Dikarenakan mental gue yang mendadak lemah ini, jadilah gue memutuskan mengganti jam, menjadi jam 6 sore. Payah memang. Benar saja, pada jam-jam segini yang ada adalah mayoritas mahasiswa-mahasiswi dan tiga anak SMA. Menyenangkan? Ya lumayan, paling tidak mereka tidak seribut anak-anak SMP sebelumnya. Singkatnya, lebih terkontrol. Tapi ada beberapa hal yang tidak gue mengerti kalau gue membandingkan kedua kelas ini.

Image source (click)


Meskipun ini bukan kelas conversation di mana secara tidak langsung mengharuskan kita untuk berbahasa Inggris, tapi kenapa anak-anak kuliah dan SMA ini lebih cenderung menggunakan bahasa Indonesia saat mengobrol? Di mana letak kesadaran bahwa tujuan belajar di EF ini untuk melatih bahasa Inggris dari segala aspek? Sedangkan, murid SMP yang baru sehari gue temui, memiliki kesadaran lebih tinggi untuk berbahasa Inggris, tanpa harus diingatkan?
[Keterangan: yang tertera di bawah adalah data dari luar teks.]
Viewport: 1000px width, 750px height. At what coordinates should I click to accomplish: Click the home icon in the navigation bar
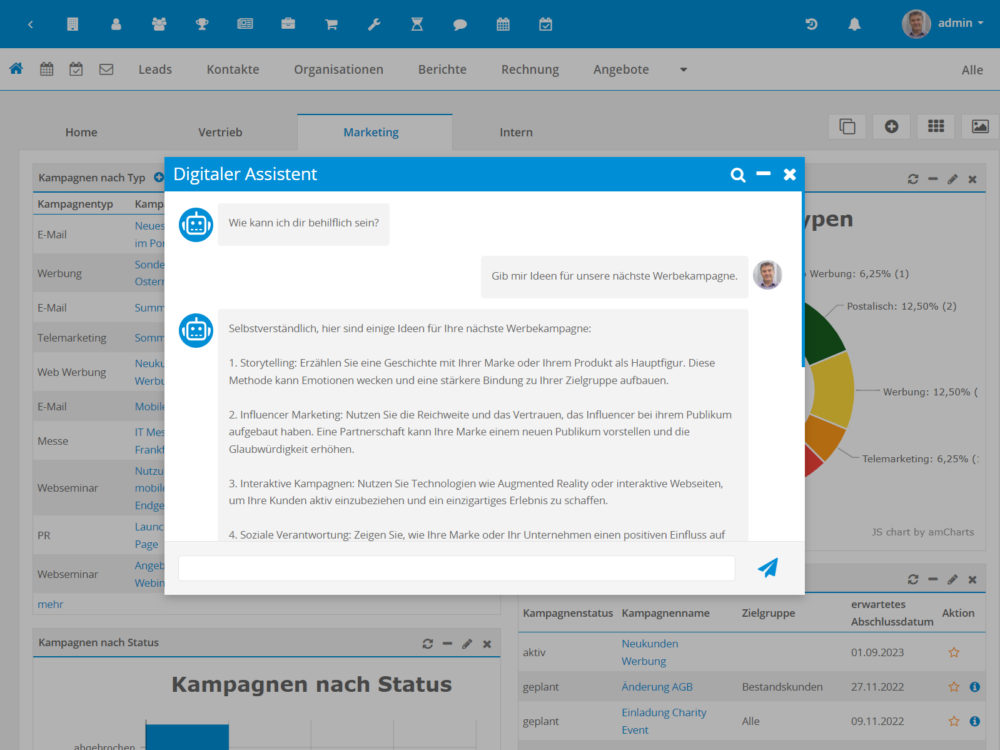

Atau karena mereka (murid SMP) sedang berada di masa-masa aktifnya? Tapi tunggu, bukankah seharusnya kami sudah melalui masa aktif ini dan sudah sewajarnya kami malah tidak perlu malu-malu lagi, melainkan bertambah aktif.

Oh, atau mungkin karena alasan klise yang menyebutkan ketika seorang teman berbahasa Inggris malah justru dicibir karena dianggap sok atau berlebihan? Tapi ketika sedang berada di tempat les, bukankah lebih baik memanfaatkan kesempatan untuk lebih banyak menggunakan bahasa Inggris?

Pertanyaan di atas, tidak hanya dimaksudkan untuk teman-teman sekelas gue di EF, tetapi juga bentuk introspeksi gue sendiri, karena masih sering seperti ini. Sedikit catatan, bagi mereka yang mungkin tidak setuju kalau gue membandingkan kesadaran murid SMP dengan SMA dan mahasiswa bahwa pada dasarnya umur atau tingkat pendidikan tidak bisa menjadi tolak ukur kedewasaan atau kesadaran seseorang. Tapi, seharusnya umur bisa dijadikan sebagai motivator dasar, misalnya dengan pertanyaan kecil berikut, "Masak saya yang umurnya segini masih saja kaya begini?".